Memphis City Councilman JB Smiley Jr. entered the governor’s race Wednesday, Sept. 8, with cheering supporters and a colorful balloon drop.
Nearly 200 supporters filled the lobby of the Orpheum Theatre in Downtown Memphis.
Smiley, an attorney, was introduced by his mentor, Julian Bolton, who is the campaign treasurer.
“JB Smiley has a gracious, beautiful smile that will shine on the people of Tennessee and bring them to himself,” Bolton said, “with graciousness, love, honor and commitment.”
Fellow city council members Michalyn Easter-Thomas and Martavius Jones both preceded Bolton in their endorsement of Smiley as the next governor of Tennessee.
“I am happy,” Smiley began his speech.
Smiley, who is seeking the Democratic Party nomination, expressed elation that both his parents were there to watch him enter the governor’s race. He talked of his father working in the cotton fields of Mississippi. His mother was raised in a housing project “just a couple of blocks from here,” Smiley told the crowd.

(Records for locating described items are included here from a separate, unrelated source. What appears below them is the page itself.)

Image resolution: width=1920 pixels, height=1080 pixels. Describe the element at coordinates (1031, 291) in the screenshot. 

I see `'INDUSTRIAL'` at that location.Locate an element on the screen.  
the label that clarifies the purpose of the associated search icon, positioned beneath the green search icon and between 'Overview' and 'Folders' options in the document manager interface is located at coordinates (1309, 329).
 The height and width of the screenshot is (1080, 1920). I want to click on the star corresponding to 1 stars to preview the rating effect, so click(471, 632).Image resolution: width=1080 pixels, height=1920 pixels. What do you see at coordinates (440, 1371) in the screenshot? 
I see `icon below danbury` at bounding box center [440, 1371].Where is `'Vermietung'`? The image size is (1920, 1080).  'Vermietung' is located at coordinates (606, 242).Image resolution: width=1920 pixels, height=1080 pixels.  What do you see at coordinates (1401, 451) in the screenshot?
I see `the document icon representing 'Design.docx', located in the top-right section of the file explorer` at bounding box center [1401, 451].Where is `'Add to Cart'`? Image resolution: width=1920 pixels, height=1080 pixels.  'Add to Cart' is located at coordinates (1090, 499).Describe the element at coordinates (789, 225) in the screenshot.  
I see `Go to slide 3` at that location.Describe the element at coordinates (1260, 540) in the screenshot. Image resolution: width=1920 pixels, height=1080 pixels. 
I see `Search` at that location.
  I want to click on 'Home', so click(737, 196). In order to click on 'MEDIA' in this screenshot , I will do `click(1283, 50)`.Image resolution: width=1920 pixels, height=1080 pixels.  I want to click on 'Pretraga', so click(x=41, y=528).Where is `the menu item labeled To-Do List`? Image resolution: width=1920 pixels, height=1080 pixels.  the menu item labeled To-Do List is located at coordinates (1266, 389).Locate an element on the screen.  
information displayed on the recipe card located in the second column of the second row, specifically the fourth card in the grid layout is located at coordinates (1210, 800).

Some things in the state of Tennessee are “heavy” on his heart, said Smiley.
“As of this morning, we have lost thousands and thousands of Tennesseans to COVID-19. …
“Those were mothers, fathers, grandmothers, children. Failed policies … mixed political messages coming from the governor’s office have led us to rank 44 out of 50 states in vaccination rates.”
He denounced Rep. Gov. Bill Lee for making children “political targets” in the fight against COVID-19.
“…Our children are sitting at home for days and weeks at a time, all because our governor chose to play politics with public health.”
Smiley said he had dedicated the last few months to traveling across the state of Tennessee, listening to people talk about their problems and concerns.
“It’s incredibly clear to me that we are all feeling the discomfort of failed policies and inaction from our governor,” Smiley said. “Tennesseans deserve community policing, violent crime prevention programs, and vocational training for high school students. Tennesseans deserve better. Tennesseans demand better.”
Smiley said he is running for governor to “help guide us to a better Tennessee.”
At the close of his announcement, Smiley played a campaign video that showed the candidate touting his support of community policing, violent crime prevention programs, and vocational training for high school students. Bluegrass fiddles played in the background, and a country gospel tune was incorporated into the ad’s production.
Wednesday’s unveiling of his campaign kicks off a year-long bid to win the Democratic primary in the upcoming governor’s race. The Tennessee primary is scheduled for August 2022, with the general election in November 2022.
Lee has already announced he will seek re-election.
To date, there are three other Democratic hopefuls in the primary race: Nashville-area physician, Dr. Jason Martin; Memphis community activist, Carnita Atwater, and ordained minister, Casey Nicholson of Greenville, which is located near the northeastern border of the state.